Луне
Глава 11
Арестант
Сталина заключили в Батумскую тюрьму, где он сразу отличился грубым поведением и высокомерной дерзостью. Тюрьма оказала на него серьезное влияние, этот опыт навсегда остался с ним. “Я привык к одиночеству… в тюрьме”, – говорил он много позже, хотя на самом деле редко оставался там один.
Его сокамерники, будь то враги, позже обличавшие его в эмиграции, или сталинисты, восхвалявшие его в официальной печати, соглашаются, что Сталин в тюрьме был как застывший сфинкс: “…оспой изрытое лицо делало его вид не особенно опрятным. <…> В тюрьме он носил бороду, длинные волосы, причесанные назад”1
. Товарищи по несчастью были поражены его “совершенным спокойствием”. Он “никогда не смеялся полным открытым ртом, а улыбался только”, держался особняком и был всегда невозмутим. Но сначала он допустил глупейшую оплошность.6 апреля 1902 года его впервые допросил ротмистр Джакели. Сталин отрицал, что был в Батуме в день бойни, и утверждал, что был у своей матери в Гори. Два дня спустя он попросил другого заключенного кинуть две записки из окна в тюремный двор, где собирались друзья и родственники заключенных, чтобы передавать им еду и сообщения. Но охрана перехватила записки, написанные Сталиным. В первой содержалась просьба сказать учителю Иосифу Иремашвили, “что Сосо Джугашвили арестован и просит сейчас же известить его мать, для того чтобы, когда жандармы спросят: “Когда твой сын выехал из Гори?”, сказала: “Целое лето и зиму до 15 марта был здесь, в Гори”.
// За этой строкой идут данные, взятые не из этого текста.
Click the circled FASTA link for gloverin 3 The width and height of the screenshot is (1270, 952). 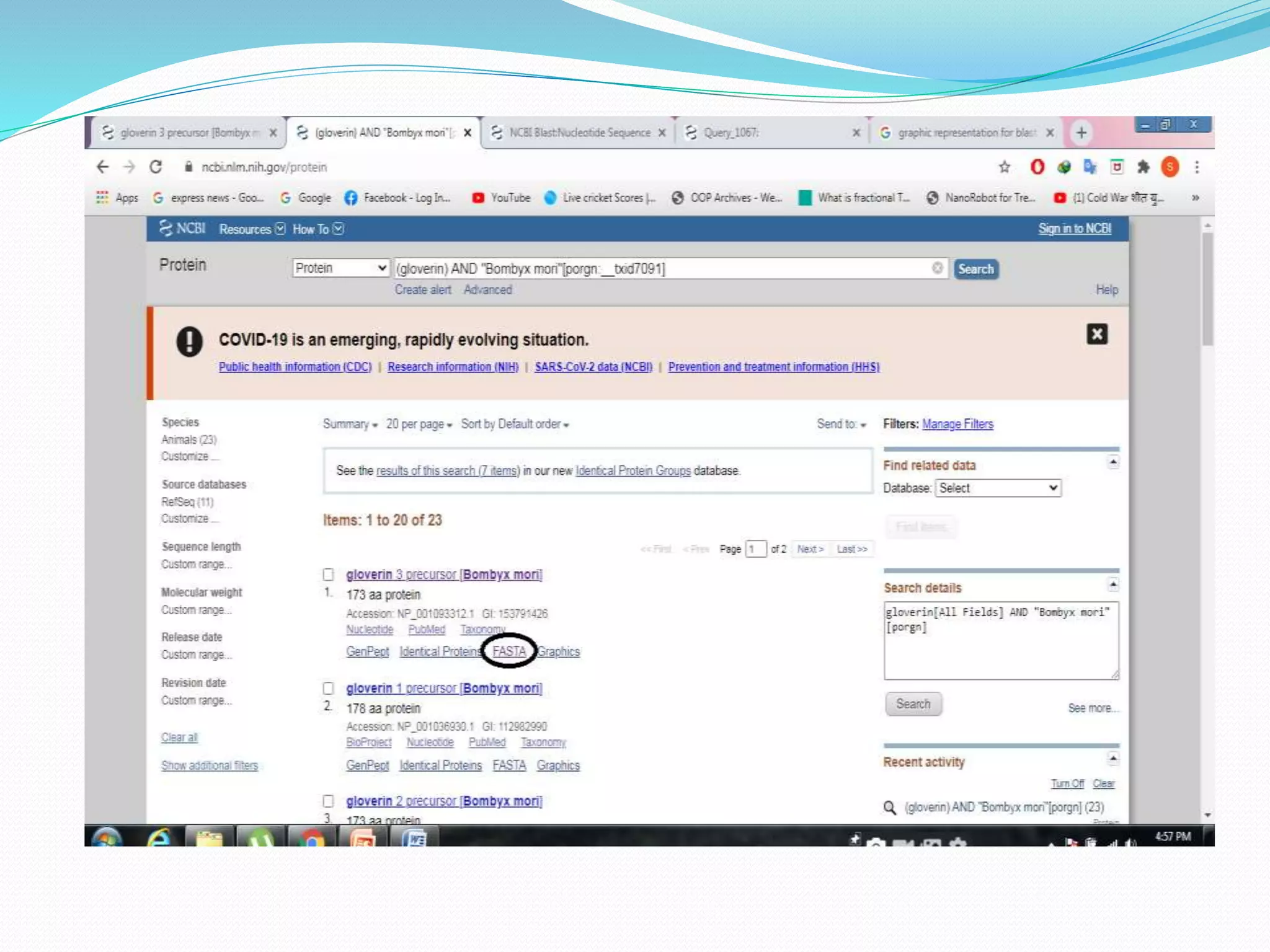[509, 651]

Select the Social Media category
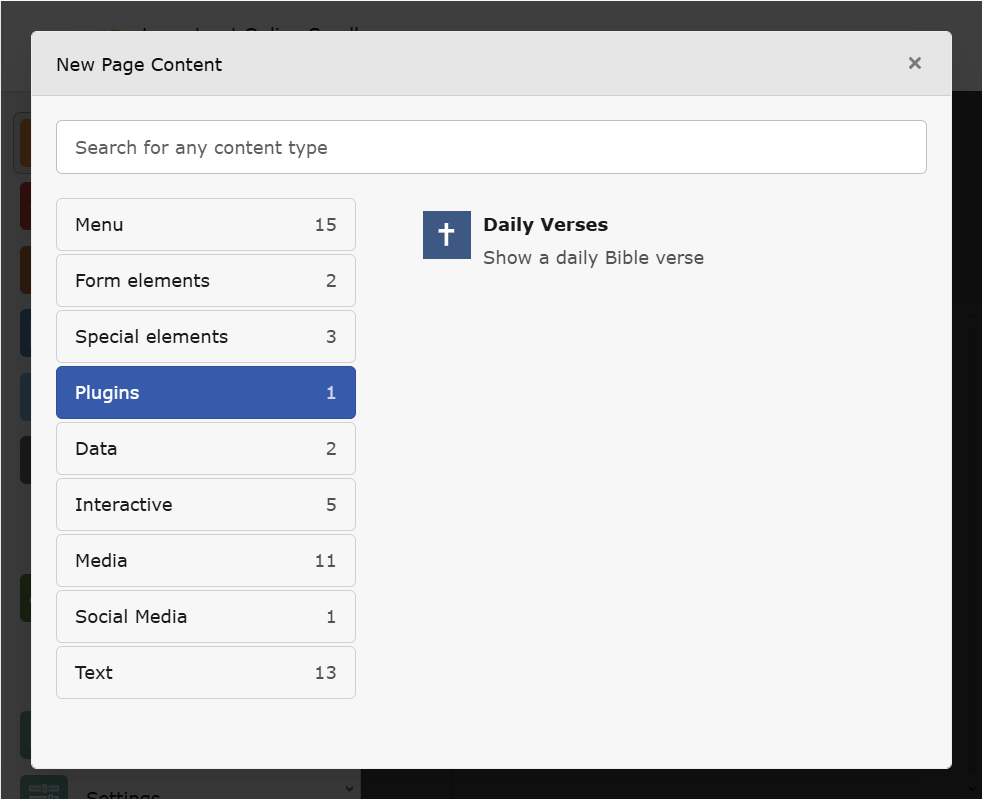205,617
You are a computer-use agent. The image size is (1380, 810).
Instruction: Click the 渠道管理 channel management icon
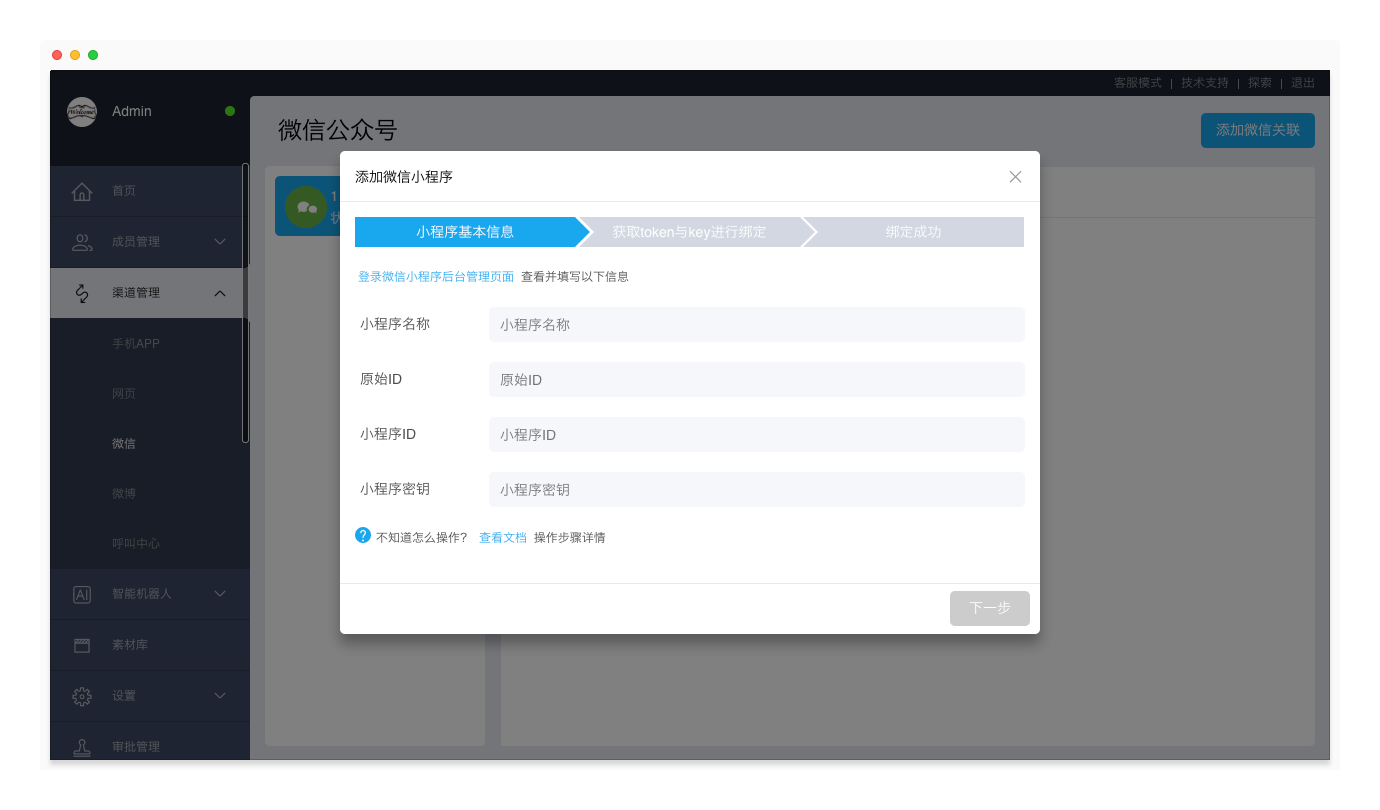tap(81, 292)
Второй запиской Сталин вызывал в Батум своего бывшего ученика Елисабедашвили, чтобы тот продолжил его дело. Ротмистр Джакели уже связывался с тифлисской тайной полицией, и ему подтвердили, что Сталин стоял во главе Тифлисского комитета. Но теперь он отправил запрос в Гори, откуда пришел ответ, что из Батума приезжали двое и разговаривали с Кеке, ее братом Георгием Геладзе (дядей Сталина) и Иремашвили. Все трое были арестованы и допрошены. Для Кеке это был нелегкий день2
.Двое из Батума приезжали за матерью Сталина, но в злополучной записке был упомянут еще и Елисабедашвили, живший в Тифлисе с Камо и Сванидзе. Жандармы арестовали Камо, который против своей воли привел их в баню в Сололаки – там они схватили раздетого Елисабедашвили. Его отправили к “знаменитому ротмистру Лаврову”, который передал его Джакели. Когда Елисабедашвили ввели в батумский тюремный двор, мимо него прошел Сталин и шепнул: “Не знаком”.
– Знаю, – ответил Елисабедашвили. – Привет от всех!
На другой день Джакели допросил Елисабедашвили.
– Ты знаешь Иосифа Джугашвили?
– Не знаю.
– Как нет?! Он говорит, что хорошо тебя знает!
– Наверно, он какой-либо сумасшедший.
– Сумасшедший! – рассмеялся ротмистр. – Разве сумасшедших будут слушать. Этот Джугашвили перевернул весь Батум… В Батуме тоже есть марксисты, но они люди скромные.
Когда Елисабедашвили провели мимо камеры Сталина, он увидел через решетку, как “Сосо злился, волновался, ругал и бил сидевшего в камере человека. На другой день я узнал, что в камере Сосо сидел засланный туда переодетый в костюм рабочего шпион”. Елисабедашвили отпустили, но вскоре по указанию Сталина он вернулся в Батум, чтобы руководить сосоистами3
.Что до Кеке, она повиновалась призывам Сосо. Около 18 мая она выехала из Гори и вернулась только 16 июня. Она дважды навещала сына в батумской тюрьме. Возвращаясь через Тифлис, она умудрилась наткнуться на Безумного Бесо.
“Стой, или я тебя прикончу! – взревел он, проклиная своего сына-бунтовщика. – Он хочет весь мир перевернуть! Если бы ты его не отдала в училище, он бы был ремесленником, а теперь он в тюрьме! Я убью такого сына собственными руками: он опозорил меня!” Собралась толпа, и Кеке удалось убежать – это была ее последняя встреча с мужем.